Among psychoanalytic contributions, Andrée Bauduin provides the most clinically developed distinction between the impostor and imposture. In her studies on the children of narcissistic mothers with a phallic structure, she shows how the mother, absorbed by her own sense of lack, turns the child into an object of repair—a glorious extension of herself. The child has no space of their own; they are drawn into the gravitational pull of maternal megalomania.
Bauduin cites a striking clinical case: a man who, for most of his life, had been “playing at being a writer.” He had published a few texts, moved in literary circles, but never felt legitimate in the role. Only later, in analysis, did he come to recognize the source of this impulse: a mother who, frustrated by her own forsaken academic ambitions, had raised him with the belief that he “had to succeed for her.” He wasn’t writing, he was fulfilling a promise. Bauduin reads Promise at Dawn by Romain Gary as the story of just such an internalized imposture. The mother envisions an extraordinary future for her son, “You will be Abraham Lincoln, D’Annunzio, ambassador of France.” And the son, loyal to that gentle madness, becomes a writer, a resistance fighter, a diplomat—but at what cost? As Gary writes, “I did not belong to myself. I had to keep my promise, return home covered in glory after a hundred victorious battles, write War and Peace, become ambassador of France—in short, allow my mother’s talent to find its expression through me.” His life, shaped by this original falsification, was never truly his own. He was the child of the promise.
At first glance, the impostor and imposture may seem opposed: one deceives, while the other has been deceived. Yet they converge on a fundamental truth—the absence of subjective ownership. The impostor lies because he lacks a stable inner foundation. Imposture, by contrast, is a fate imposed from without. In both cases, the individual is estranged from their true self.
The megalomania accompanying these trajectories is not merely narcissistic inflation; rather, it operates as a defense mechanism against psychological disintegration. The individual constructs a “false self,” an artificial structure essential for maintaining psychic integrity. Winnicott conceptualizes this as the false self, Greenacre describes it as a fantasy-based identity and Bauduin refers to it as the subject’s repression. In each case, the underlying process is an attempt to reestablish a semblance of coherence, even if it is fundamentally illusory.
In clinical contexts, these individuals fluctuate between emptiness and flamboyance. They captivate and impress, yet conceal profound doubts about their legitimacy. Perpetually performing, they live in constant fear of exposure. When they succeed, it is invariably on behalf of another.
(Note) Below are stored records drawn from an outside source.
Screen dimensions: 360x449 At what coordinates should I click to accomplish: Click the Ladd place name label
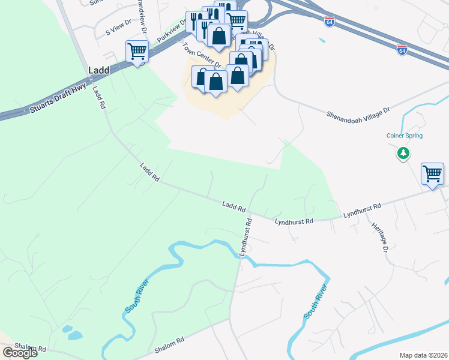pyautogui.click(x=99, y=70)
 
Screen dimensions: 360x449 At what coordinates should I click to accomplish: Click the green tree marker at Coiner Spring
pyautogui.click(x=404, y=154)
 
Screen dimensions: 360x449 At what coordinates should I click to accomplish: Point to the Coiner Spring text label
pyautogui.click(x=405, y=136)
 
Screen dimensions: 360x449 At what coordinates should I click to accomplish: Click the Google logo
pyautogui.click(x=20, y=353)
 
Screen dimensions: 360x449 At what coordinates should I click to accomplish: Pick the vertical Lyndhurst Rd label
pyautogui.click(x=246, y=238)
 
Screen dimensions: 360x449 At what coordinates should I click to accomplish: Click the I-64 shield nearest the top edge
pyautogui.click(x=330, y=21)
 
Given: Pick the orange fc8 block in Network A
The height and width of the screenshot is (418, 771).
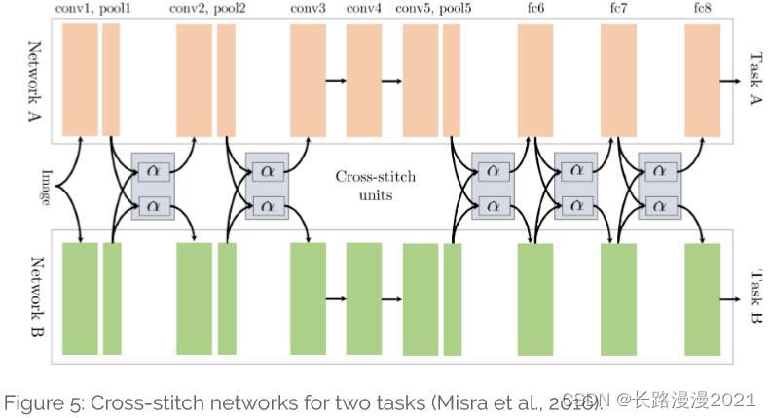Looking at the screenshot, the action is tap(702, 80).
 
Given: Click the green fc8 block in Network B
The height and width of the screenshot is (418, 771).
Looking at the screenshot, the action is tap(702, 298).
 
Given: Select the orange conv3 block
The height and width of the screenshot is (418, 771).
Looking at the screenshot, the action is tap(308, 80).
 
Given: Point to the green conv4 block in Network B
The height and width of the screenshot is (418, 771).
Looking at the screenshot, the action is tap(364, 298).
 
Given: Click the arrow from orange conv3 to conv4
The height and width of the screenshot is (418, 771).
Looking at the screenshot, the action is tap(336, 80).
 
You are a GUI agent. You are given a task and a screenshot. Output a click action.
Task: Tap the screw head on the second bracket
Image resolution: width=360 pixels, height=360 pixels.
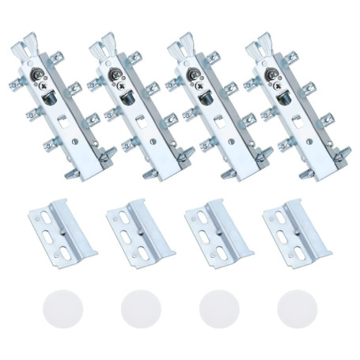click(x=116, y=77)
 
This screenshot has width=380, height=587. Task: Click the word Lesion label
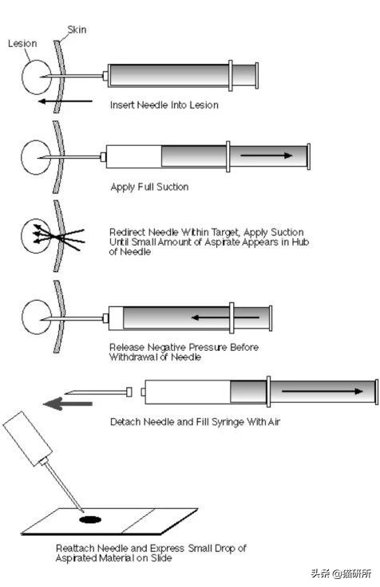pyautogui.click(x=22, y=43)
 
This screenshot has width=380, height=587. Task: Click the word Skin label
pyautogui.click(x=77, y=30)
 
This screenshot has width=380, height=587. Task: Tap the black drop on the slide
pyautogui.click(x=90, y=519)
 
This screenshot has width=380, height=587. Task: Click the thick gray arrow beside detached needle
pyautogui.click(x=68, y=404)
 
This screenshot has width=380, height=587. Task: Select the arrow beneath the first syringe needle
pyautogui.click(x=65, y=100)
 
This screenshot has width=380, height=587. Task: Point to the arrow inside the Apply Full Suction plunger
pyautogui.click(x=266, y=155)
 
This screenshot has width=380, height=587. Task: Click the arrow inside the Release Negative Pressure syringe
pyautogui.click(x=225, y=318)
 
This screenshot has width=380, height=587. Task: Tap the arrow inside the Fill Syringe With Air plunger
pyautogui.click(x=323, y=392)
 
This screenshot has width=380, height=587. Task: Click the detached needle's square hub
pyautogui.click(x=129, y=392)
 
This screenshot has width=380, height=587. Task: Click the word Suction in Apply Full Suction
pyautogui.click(x=172, y=187)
The tragedy of impostors is often overlooked. Behind their mask lies, all too often, a wounded child—a fragmented self, an identity usurped from the very beginning. Every imposture carries a promise violently imposed on the psyche—a parental dream, a voice that overwhelmed childhood.
Psychoanalytic therapy can, at times, liberate individuals from these destinies. It enables them to reclaim what was experienced as false, to embrace failure, uncertainty and their authentic desires. It provides a path away from the stage where they once performed for someone else.